Document passage:
--------------------------------
A global survey of travel agencies, tour operators, wholesalers and GSAs has found that Australian travellers were the most dominant market of six regions polled to cancel pre-booked travel outright rather than suspending their arrangements.
The latest Travel Consul study reveals the impact of COVID-19 on the industry and the future recovery of global travel distribution. Over 1,000 travel executives from 20 countries took part in the latest of two surveys conducted by the international travel marketing alliance. More than half of those surveyed were retail travel agencies.
Nearly one-third (32%) of respondents said their country’s border remains closed to travel internationally, while the bulk said their country had opened cautiously, however, the “epidemic was on the rise”.
The poll determined that introducing health and safety certifications was the most important action that destination marketing organisations can do to help travel distribution partners. The next top three answers included marketing campaigns for consumers, presenting useful/timely data and info hub for trade partners.
--------------------------------
Data extracts:
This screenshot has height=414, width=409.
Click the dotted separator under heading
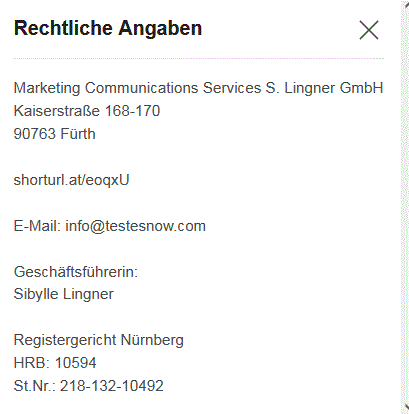198,58
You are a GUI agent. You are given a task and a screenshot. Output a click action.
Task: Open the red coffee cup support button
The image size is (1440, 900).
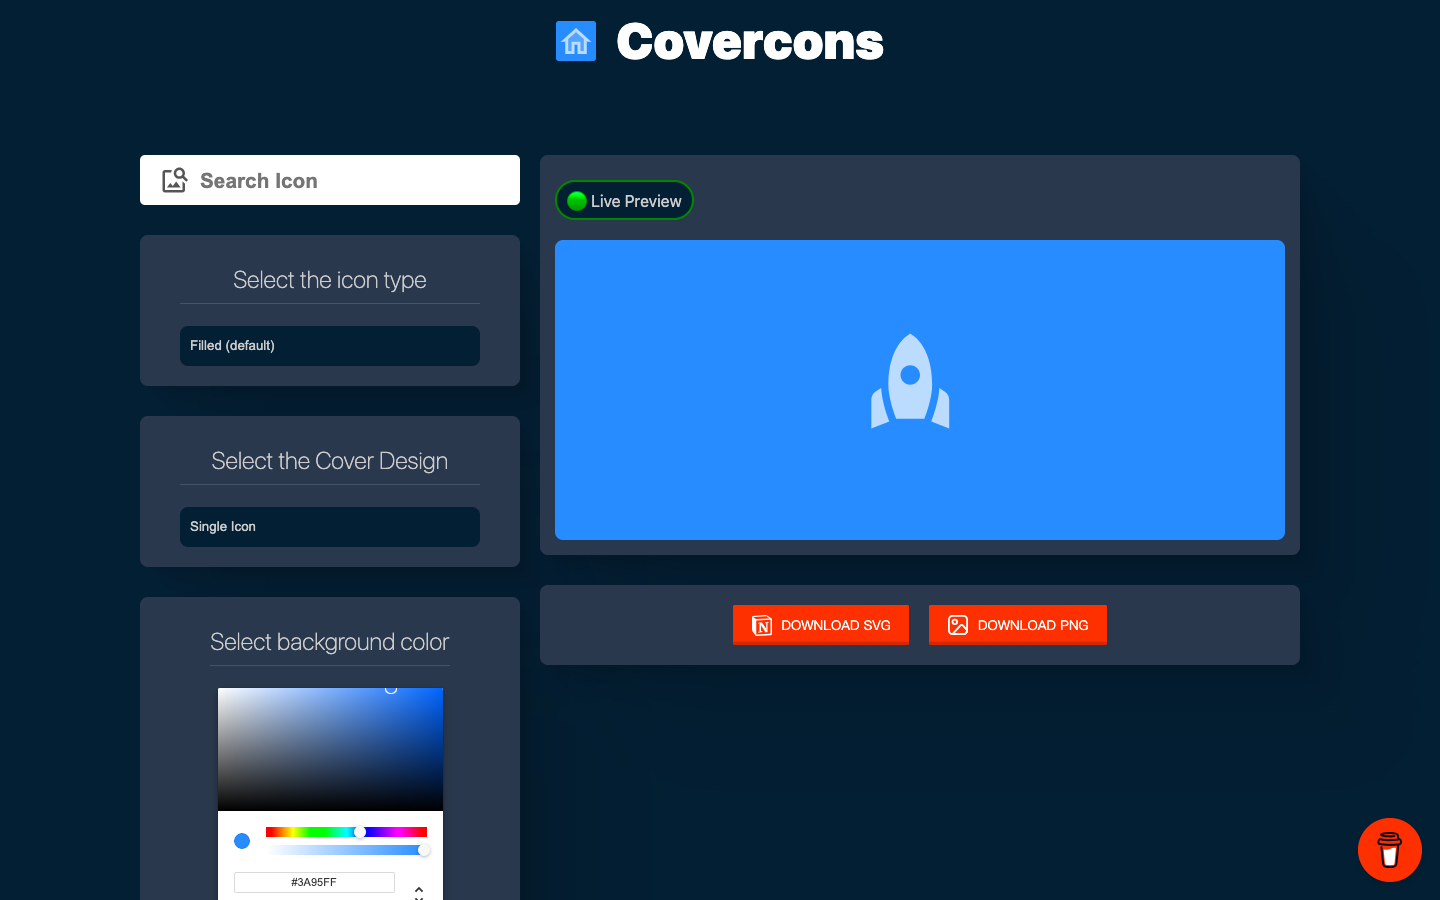pos(1389,850)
--------------------------------
Task set:
(a) Answer these questions about the travel survey passage.
(i) How many travel executives took part, and from how many countries?
(ii) What share of respondents said their country's border remains closed to international travel?
(iii) What was found to be the most important action destination marketing organizations can take to help travel distribution partners?
(b) Extend the travel survey passage with one further paragraph, starting after its final sentence.
None of the items are used in any task.

Outputs in order:
(a)
(i) Over 1,000 travel executives from 20 countries took part.
(ii) Nearly one-third (32%) said so.
(iii) It was introducing health and safety certifications.

(b)
Uncertainty dominates decision making
Among the findings, Travel Consul found nearly half (48%) of clients are in limbo on deciding on future international travel plans. Whereas 21% are bookings inside one month, 10% inside one to three months, 8% at four to six months and 13% at seven months to one year. Australian travellers were the most reluctant to book future travel, with nearly three-quarters of clients waiting to decide, 11 percentage points more than the Middle East market.